On x86 (and most architectures that have this instruction), the extra bit is the carry flag, and lots of things can set that flag. Rotate-through-carry left or right lets you shift the carry bit back into some other register. Interesting that m68k uses a different flag for extended-rotate.
I'm not very familiar with m68k anymore, so I'll mostly talk about other arches. (But apparently that's what you want :)
Instructions like this are often available on microcontrollers that are much less capable than x86 or m68k. Or with limited opcode space (and decoding complexity), some CPUs only have a rotate-through-carry by 1 and not regular shift instructions. If you want to shift in a zero, make sure the flag is clear first.

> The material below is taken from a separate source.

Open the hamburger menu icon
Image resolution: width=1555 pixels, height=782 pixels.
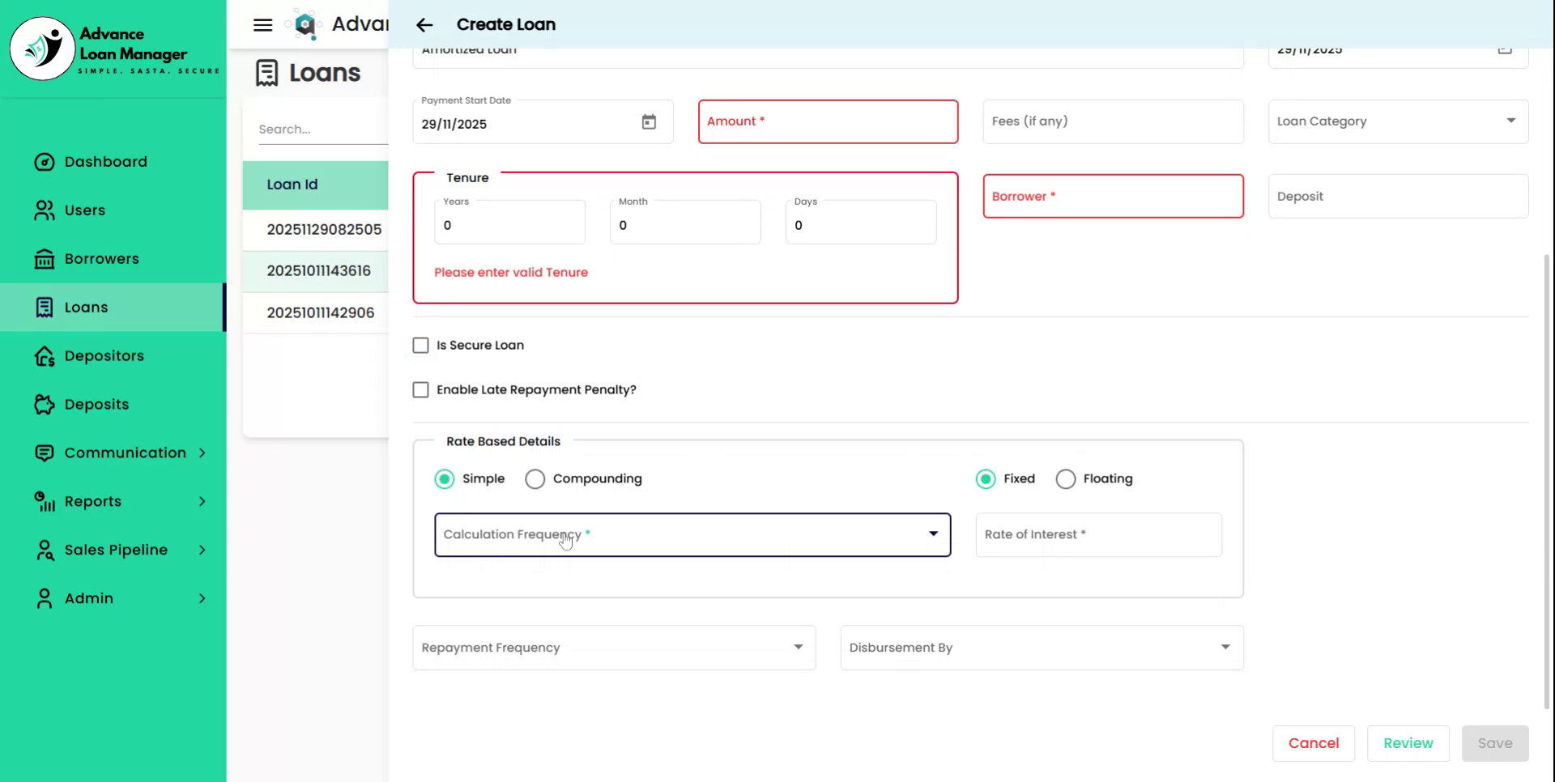pyautogui.click(x=262, y=25)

8051 is like this: only rotate left/right by 1, and rotate-with-carry left/right by 1, not shift. See rlc
in the ISA ref manual. When possibly, avoid the clr
instruction when you want to shift in a zero by putting rlc
after something else that leaves Carry cleared.
I think it's typical for extended circular shift to use the carry flag, rather than its own X bit the way m68k does.

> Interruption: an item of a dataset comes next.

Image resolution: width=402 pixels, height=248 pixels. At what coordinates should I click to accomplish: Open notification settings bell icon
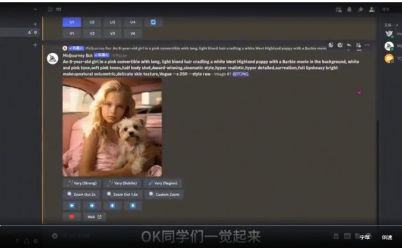pyautogui.click(x=350, y=9)
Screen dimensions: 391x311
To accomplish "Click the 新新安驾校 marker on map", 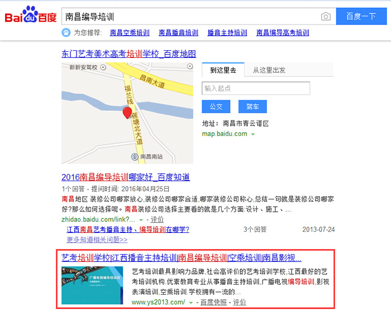I will (103, 67).
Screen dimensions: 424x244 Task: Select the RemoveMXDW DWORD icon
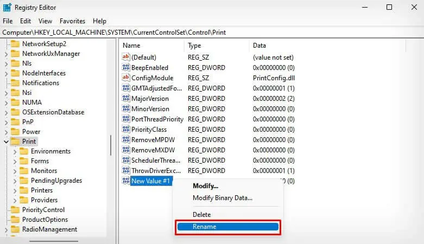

Anyway, extended-precision rotate is kind of traditional / expected for CPUs, but has more uses on more limited CPUs.
For a register, rcl reg, 1
is the same operation as adc reg,reg
: shift the old contents left by 1, and set the low bit to CF. The bit shifted out by the rotate or adc becomes the new value of CF. So RCL is only a non-redundant part of an instruction set if it's available with a memory operand, or (for weird cases) with a count greater than 1. (The rotate-right version is not redundant, though.)
IDK why you'd ever use a count > 1. On modern x86, rotate-through-carry is fairly fast with count=1, but definitely slow with a variable count or fixed count>1. IDK which way the chicken/egg problem went: CPU designers didn't make it fast because nobody used it anyway, or people stopped using it because it's slow. But probably the former because I don't remember ever seeing a use mentioned for rotate-through-carry by more than 1 bit.

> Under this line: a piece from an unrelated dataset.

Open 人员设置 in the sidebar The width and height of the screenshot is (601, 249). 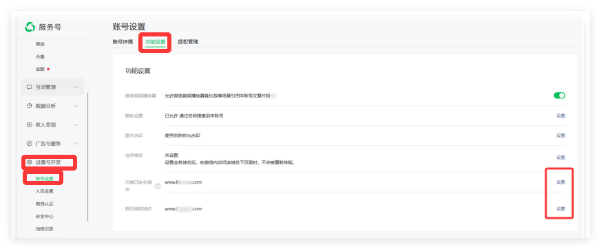[45, 191]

For extended-precision shifts, x86 has a double-shift instruction (shld
/ shrd dst, src, count
) that shifts dst
, shifting in bits from src
instead of zeros or copies of the sign bit. It doesn't work with 2 memory operands, so an extended-precision shift loop has to load and store registers with separate instructions. That's more code size than a loop using rcr dword [edi], 1
/ sub edi, 4
, but code size is rarely a problem on modern x86 and doing the loads/stores with separate instructions isn't slower.) More importantly, shrd
shifts multiple bits at once, so you can loop over an array once to implement a multi-precision shift by 2 or more bits.
Extended rotate can only shift one bit at a time between registers, because it uses a 1-bit storage space (in flags). I think on m68k if you did want to shift multiple bits between registers, you'd probably copy a register and use regular shifts + OR to combine. (Or a rotate and AND/OR to split up the bits.)
On AMD CPUs, shld
/shrd
is slower than rcl
/rcr
-by-1, but it's the opposite on Intel CPUs. (http://agner.org/optimize/).
I can't really think of any use cases other than shifting bits between registers. Maybe if you shift a bit out, then branch on something that might set or clear the X bit, then shift the bit back in, you could use an extended rotate to do something to the low or high bit? But you could usually do the same more easily with AND, OR, or XOR with a constant.